**Goal of the exercise:**
Pictures appear among the records below and must be omitted. Repeat exactly the lines from the line with "Click the Zero Copy Partner Network icon" to the line with "Given: Click the", both included.

**Recorded data:**

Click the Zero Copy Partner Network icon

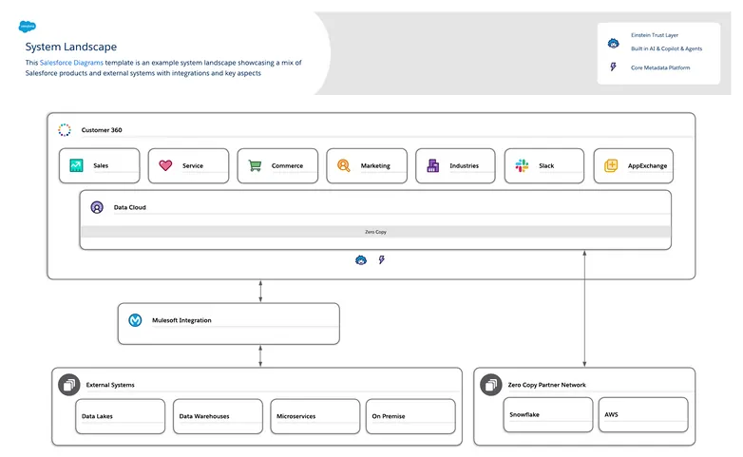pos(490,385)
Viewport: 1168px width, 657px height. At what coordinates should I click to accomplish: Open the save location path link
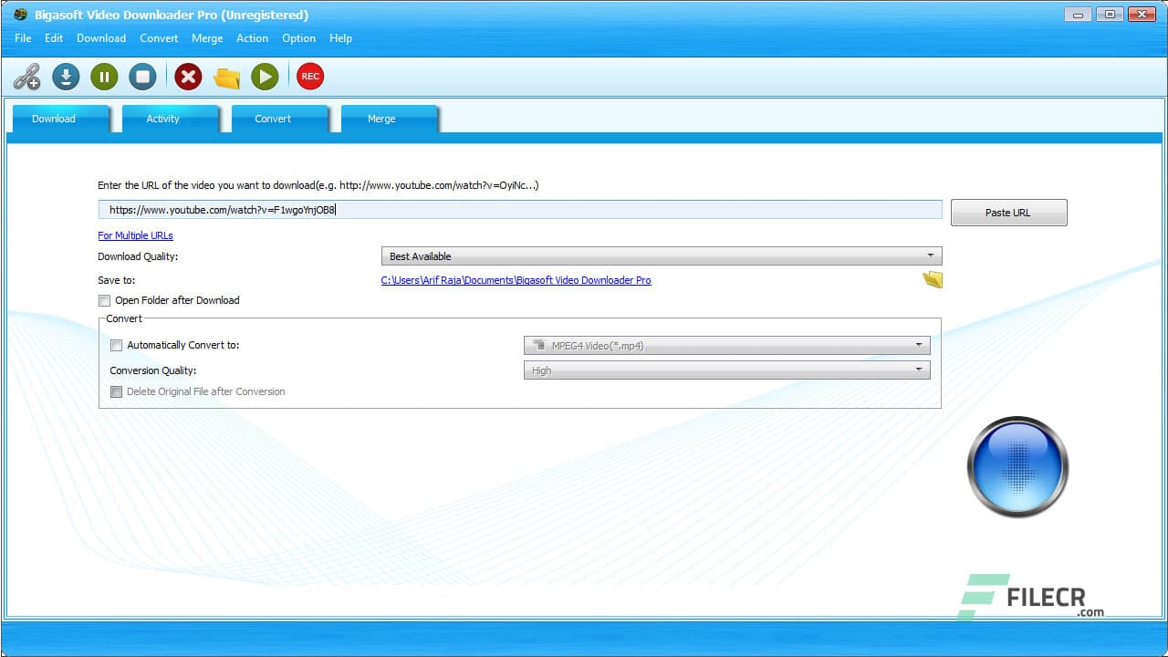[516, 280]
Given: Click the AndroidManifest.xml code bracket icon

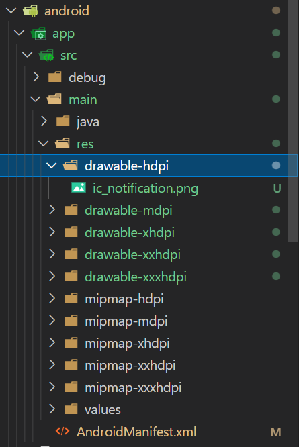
==
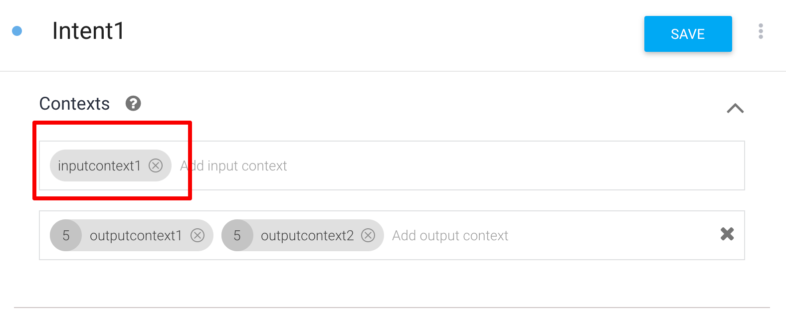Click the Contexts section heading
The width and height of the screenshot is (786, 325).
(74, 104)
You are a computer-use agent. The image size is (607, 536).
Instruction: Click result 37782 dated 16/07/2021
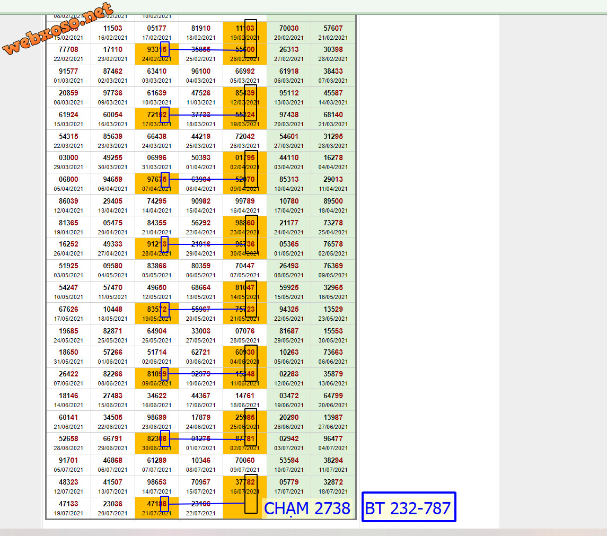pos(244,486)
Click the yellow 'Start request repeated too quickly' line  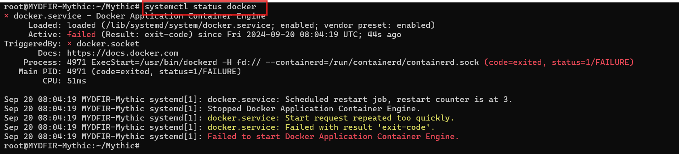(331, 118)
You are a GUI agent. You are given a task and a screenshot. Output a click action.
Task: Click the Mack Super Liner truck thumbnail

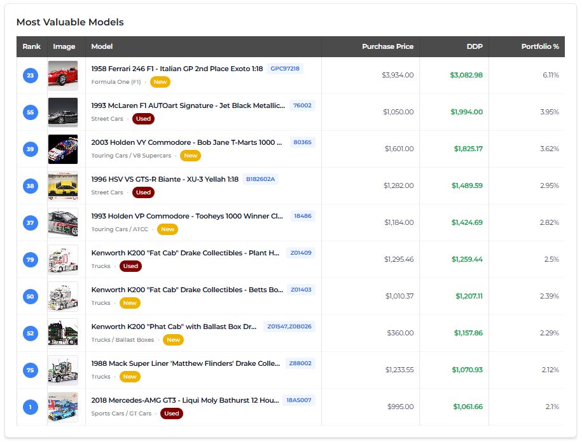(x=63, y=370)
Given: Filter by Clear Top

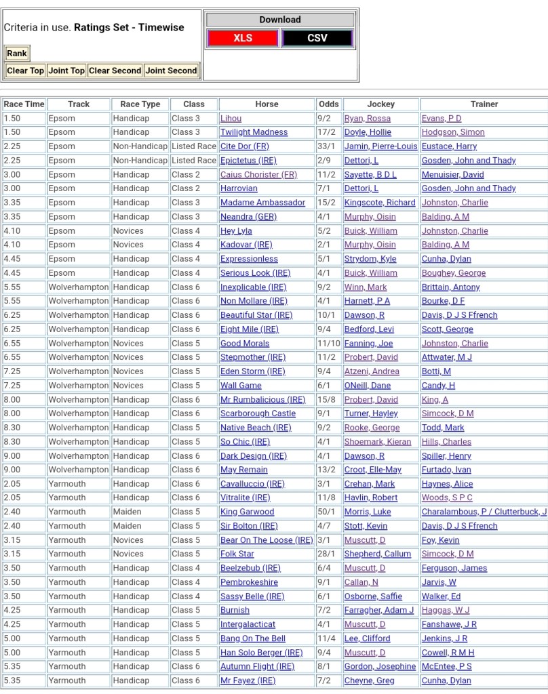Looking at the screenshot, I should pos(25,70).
==
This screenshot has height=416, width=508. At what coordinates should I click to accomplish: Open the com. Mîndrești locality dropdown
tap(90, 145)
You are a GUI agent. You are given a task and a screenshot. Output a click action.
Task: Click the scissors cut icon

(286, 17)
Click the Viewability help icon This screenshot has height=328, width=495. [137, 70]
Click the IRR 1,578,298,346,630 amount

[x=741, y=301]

**Answer to this problem:**
Click the Zero Copy Partner Network icon

pos(490,385)
Viewport: 1168px width, 657px height. At what coordinates should I click to accomplish: Open the save location path link
[516, 280]
Given: Click the AndroidManifest.xml code bracket icon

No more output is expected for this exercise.